On a darker note, Italian-style vendettas—honor killings that often lasted for generations—once took place deep in the chestnut forests of the island’s mountainous interior. And it was secretive Corsican gangs who controlled heroin trafficking between France and the U.S. from the 1950s to the early ’70s—a trade American authorities dubbed the French Connection. Even today, the imagination can catch a lingering scent of banditry mixing with the fragrant wild herbs and flowers that cover the island and waft out to sea.

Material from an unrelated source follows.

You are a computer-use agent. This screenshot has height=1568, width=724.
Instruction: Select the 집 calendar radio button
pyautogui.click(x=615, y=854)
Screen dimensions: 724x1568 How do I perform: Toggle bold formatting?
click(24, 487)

But the French and Genoese are just two of the influences in Corsica’s long and tumultuous history. Corsica has been inhabited since Neolithic times—as evidenced by mystical granite menhirs (large, upright standing stones) that remain scattered in various parts of the island. With the growth of European and Mediterranean powers, Corsica’s strategic location became too tempting to resist. Armies from Carthage, Greece, Rome, Moors from North Africa, Genoa, Pisa (Genoa’s historic rival), France, Spain, and Britain would all fight on Corsican soil. This history greatly shaped the culture and identity—and fiery independent spirit—of contemporary Corsicans, as they have been battling to be free from invaders for more than 2,000 years. Corsica did enjoy one brief period of true independence, however.

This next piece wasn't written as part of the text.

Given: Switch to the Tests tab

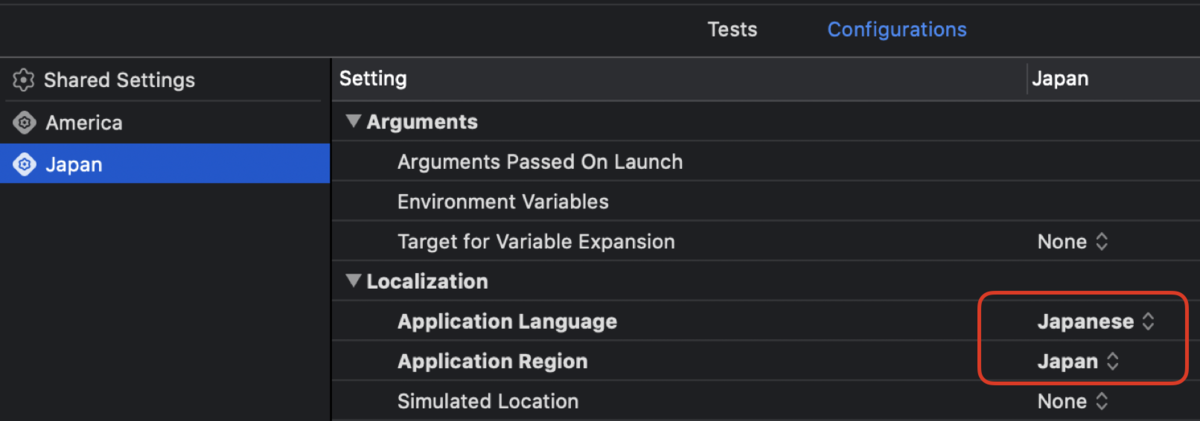Looking at the screenshot, I should [732, 29].
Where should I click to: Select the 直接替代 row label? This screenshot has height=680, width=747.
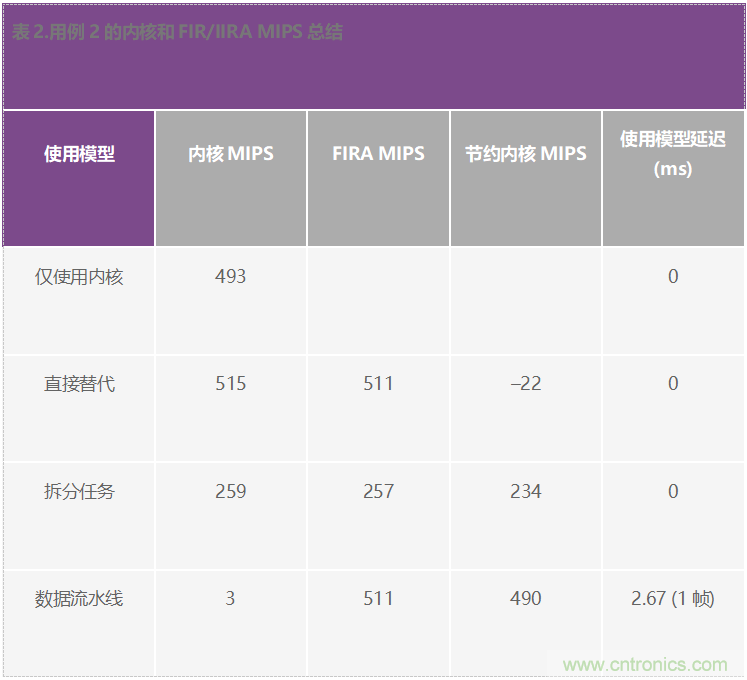pyautogui.click(x=79, y=384)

By the 1750s, the island had already been controlled by the Italian Republic of Genoa for centuries. But in 1755, the Corsican patriot Pasquale Paoli succeeded in routing most of the Genoese from the island. For the first time in history, he proclaimed Corsica a sovereign nation, independent at last from the Republic of Genoa. But the Genoese, realizing they were about to lose control of the island, “sold” it to the French in a secret treaty in 1764. After Genoa began to surreptitiously replace their own soldiers for French troops, Paoli was forced to wage a guerilla war from mountain hideouts (establishing one of his bases in Corte), and in 1769 he was defeated in the Battle of Ponte Novu by vastly superior French forces—and Corsica officially became a French province in 1770. To this day, Corsicans consider Paoli the “father of the nation,” and he is held in far greater esteem than Napoleon (“He did everything for France, nothing for Corsica,” is a popular sentiment regarding Napoleon from contemporary Corsicans).
Speaking of Napoleon, if the year of Corsica’s Gallic defeat sounds familiar, it is because Bonaparte was born the 15th of August, 1769, just three months after the island succumbed to the French—and he grew up hating the nation he would one day rule. At the outbreak of the French Revolution in 1789, Napoleon would write to Paoli, who was exiled in England following his loss at Ponte Novu, to tell him of his vivid memories of Corsica’s defeat. “As the nation was perishing I was born. Thirty thousand Frenchmen were vomited on to our shores, drowning the throne of liberty in waves of blood. Such was the odious sight which was the first to strike me.” With childhood memories like that, you almost knew Bonaparte was destined for something special.
Not quite French, not quite Italian, Corsica is difficult to categorize—as are its people. Beautiful, wild, rugged, and unspoiled are all accurate, but somehow inadequate, descriptions of a place that Balzac called “a French island basking in the Italian sun.”